Rainer’s 1966 Trio A is a legendary work, originally performed by three dancers as part of Judson Church Dance’s revolutionary rethinking of the art form. It consists of a single, intricately structured, four-and-a-half minute dance phrase, presented impersonally and as evenly on keel as possible. As performed out of sync by Mohr and Robbie Cook, Trio A offered different perspectives on the same material. Watching it felt like observing two Rubik’s cubes in action, and it was totally involving.
In the second version, Trio A Pressured, Cook assumed the role of an obstacle trying to push Mohr, who was repeating the phrase, out of her single-minded commitment. He hopped in front of her, mirrored her movements, and acted like a mechanized clown. Although not that interesting in itself, it turned Mohr into something akin to a sleepwalker.
Hope turned the middle part of this so-very-welcome program over to Fenley, who has been making pristine, tightly built solos for more than 30 years. Mass Balance is her latest piece, designed for herself and a very long white pole.
Fenley moved little a couple of pawing step here, slight turns of positions there. Most noticeable were her hands: they are gnarled but strong, with fingers that curl like roots that have grown around a foreign object. By the end of Mass, the pole was no longer a stranger. As she quietly held it with an outstretched arm, it became an extension of her body even as she got ready but didn’t to let it go.
In her gray tunic and pants, Fenley had something of a priestess about her. Yet that thing in her hands talked a lot. It became a ballet barre, an oar, an offering, something that welcomed a caress, a challenge to be controlled, perhaps even wings. Even if you were not imagistically inclined, the beauty of Fenley’s reserve and her mastery over time and space were enough. I’m not even sure she needed Cenk Ergun’s electronic score.

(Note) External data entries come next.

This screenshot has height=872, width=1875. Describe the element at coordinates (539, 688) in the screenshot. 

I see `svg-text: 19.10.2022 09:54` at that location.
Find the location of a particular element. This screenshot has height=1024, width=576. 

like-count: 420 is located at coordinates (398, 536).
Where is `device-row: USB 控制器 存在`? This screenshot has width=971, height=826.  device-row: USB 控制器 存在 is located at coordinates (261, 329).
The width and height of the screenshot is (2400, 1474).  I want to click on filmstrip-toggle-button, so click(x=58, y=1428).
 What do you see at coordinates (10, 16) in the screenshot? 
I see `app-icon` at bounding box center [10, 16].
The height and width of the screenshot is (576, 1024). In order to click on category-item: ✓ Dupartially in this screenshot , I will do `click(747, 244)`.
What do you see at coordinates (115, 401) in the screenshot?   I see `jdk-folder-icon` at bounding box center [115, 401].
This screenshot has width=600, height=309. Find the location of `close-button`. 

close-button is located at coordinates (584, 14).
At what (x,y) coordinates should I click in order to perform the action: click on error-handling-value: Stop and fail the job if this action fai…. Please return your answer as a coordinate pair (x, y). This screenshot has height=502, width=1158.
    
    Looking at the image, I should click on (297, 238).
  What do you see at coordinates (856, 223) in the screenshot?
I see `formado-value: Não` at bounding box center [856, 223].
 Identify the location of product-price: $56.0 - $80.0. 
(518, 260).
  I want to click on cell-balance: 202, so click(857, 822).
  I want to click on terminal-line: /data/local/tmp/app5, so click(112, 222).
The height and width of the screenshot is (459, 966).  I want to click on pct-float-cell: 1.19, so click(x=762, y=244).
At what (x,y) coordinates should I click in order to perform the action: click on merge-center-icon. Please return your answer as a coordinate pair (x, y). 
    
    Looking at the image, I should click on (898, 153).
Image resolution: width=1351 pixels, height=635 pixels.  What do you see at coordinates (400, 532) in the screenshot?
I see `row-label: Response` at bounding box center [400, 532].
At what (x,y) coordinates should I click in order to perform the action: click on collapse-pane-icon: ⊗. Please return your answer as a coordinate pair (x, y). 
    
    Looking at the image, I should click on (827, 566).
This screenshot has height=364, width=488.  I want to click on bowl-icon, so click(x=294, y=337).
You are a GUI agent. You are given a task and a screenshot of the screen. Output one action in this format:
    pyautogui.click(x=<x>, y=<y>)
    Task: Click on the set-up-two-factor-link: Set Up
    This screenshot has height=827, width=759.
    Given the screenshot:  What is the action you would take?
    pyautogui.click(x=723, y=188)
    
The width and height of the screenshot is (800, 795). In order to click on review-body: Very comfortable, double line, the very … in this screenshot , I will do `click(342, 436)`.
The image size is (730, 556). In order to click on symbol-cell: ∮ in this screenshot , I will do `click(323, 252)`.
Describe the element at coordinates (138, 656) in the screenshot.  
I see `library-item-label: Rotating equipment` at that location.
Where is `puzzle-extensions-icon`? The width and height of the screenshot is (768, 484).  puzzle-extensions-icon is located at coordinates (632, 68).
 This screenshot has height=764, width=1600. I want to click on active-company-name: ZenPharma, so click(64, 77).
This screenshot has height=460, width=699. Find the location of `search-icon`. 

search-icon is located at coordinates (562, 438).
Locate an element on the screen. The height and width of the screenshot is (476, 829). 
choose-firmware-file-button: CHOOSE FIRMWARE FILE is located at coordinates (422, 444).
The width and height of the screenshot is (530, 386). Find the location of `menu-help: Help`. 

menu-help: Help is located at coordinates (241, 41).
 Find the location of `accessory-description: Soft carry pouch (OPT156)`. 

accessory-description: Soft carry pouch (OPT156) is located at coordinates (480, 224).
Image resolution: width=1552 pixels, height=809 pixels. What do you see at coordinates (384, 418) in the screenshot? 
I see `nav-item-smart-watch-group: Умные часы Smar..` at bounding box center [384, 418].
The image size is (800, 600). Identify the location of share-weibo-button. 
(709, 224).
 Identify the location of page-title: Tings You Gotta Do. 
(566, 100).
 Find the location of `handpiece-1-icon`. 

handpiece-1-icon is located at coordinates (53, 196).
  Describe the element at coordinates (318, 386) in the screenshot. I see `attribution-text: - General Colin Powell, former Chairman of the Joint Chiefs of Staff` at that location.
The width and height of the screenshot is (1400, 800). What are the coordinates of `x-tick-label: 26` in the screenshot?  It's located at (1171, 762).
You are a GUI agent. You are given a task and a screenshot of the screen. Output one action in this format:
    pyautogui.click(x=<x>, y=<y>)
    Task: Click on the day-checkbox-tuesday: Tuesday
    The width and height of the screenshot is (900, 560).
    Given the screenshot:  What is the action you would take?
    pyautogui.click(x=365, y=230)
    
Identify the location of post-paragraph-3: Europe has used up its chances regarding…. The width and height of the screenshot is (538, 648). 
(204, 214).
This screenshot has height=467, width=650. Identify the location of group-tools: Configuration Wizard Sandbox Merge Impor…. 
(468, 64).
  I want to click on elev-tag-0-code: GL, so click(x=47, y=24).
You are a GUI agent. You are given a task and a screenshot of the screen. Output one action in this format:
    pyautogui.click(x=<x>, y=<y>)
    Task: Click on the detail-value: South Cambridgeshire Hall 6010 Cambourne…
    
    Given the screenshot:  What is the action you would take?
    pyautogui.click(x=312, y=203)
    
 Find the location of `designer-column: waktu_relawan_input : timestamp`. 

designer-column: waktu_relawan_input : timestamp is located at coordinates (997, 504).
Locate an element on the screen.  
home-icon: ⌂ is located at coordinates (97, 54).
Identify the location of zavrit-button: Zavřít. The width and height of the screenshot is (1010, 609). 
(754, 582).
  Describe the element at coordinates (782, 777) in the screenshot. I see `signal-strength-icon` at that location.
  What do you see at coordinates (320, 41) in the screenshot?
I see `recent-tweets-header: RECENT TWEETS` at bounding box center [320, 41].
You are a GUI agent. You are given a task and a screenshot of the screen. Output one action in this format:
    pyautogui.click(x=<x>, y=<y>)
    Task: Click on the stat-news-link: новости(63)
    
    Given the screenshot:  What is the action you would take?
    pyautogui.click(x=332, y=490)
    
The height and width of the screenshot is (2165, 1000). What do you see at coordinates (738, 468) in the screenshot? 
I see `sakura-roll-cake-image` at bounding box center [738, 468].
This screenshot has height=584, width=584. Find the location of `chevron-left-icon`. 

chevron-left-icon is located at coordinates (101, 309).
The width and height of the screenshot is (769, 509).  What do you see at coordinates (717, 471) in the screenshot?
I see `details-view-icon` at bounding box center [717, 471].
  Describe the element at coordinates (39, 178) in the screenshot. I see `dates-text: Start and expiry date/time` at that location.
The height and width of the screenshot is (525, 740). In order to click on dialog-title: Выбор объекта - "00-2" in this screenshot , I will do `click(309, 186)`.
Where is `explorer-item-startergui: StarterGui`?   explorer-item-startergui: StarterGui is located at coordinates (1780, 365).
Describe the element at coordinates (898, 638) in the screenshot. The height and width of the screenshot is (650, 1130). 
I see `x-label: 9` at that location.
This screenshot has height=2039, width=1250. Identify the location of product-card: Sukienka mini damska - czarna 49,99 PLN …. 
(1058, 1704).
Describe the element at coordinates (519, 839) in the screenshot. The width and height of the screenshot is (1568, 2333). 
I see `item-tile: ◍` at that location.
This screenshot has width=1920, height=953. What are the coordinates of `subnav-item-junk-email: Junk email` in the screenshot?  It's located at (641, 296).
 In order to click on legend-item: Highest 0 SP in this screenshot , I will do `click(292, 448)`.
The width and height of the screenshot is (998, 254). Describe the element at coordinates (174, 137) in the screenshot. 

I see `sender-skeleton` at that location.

Mohr named her new Far From Perfect accurately. This quintet is not perfect, but it’s very good her best work yet. Most satisfying was to see how carefully she shifted gears and opened the complex subject about the nature, and process, of making art into a contemplation of the pain human beings inflict on each other. These two subjects do not naturally go together, but Mohr made sense of the connection.
The first part, with its shifting relationships in which dancers constantly reconfigure space, was pure dance economical, linear, fluid. But small inconsistencies crept in. They were like the first raindrops you aren’t quite sure you felt. When Emily Hite quit the stage, we were left with two couples, and lightning struck. They kicked, threw, and imprisoned each other, tearing apart connections but also hugging until the tempest passed and one woman was left weeping.
The dancers (Hite, Laura Blakely, Derek Harris, Cameron Growden, and Tegan Schwab), the collaged music, and the text a compilation of Mohr’s writing and a poem by Brenda Hillman were excellent. At 50 minutes, Far can be tightened; it should be seen again.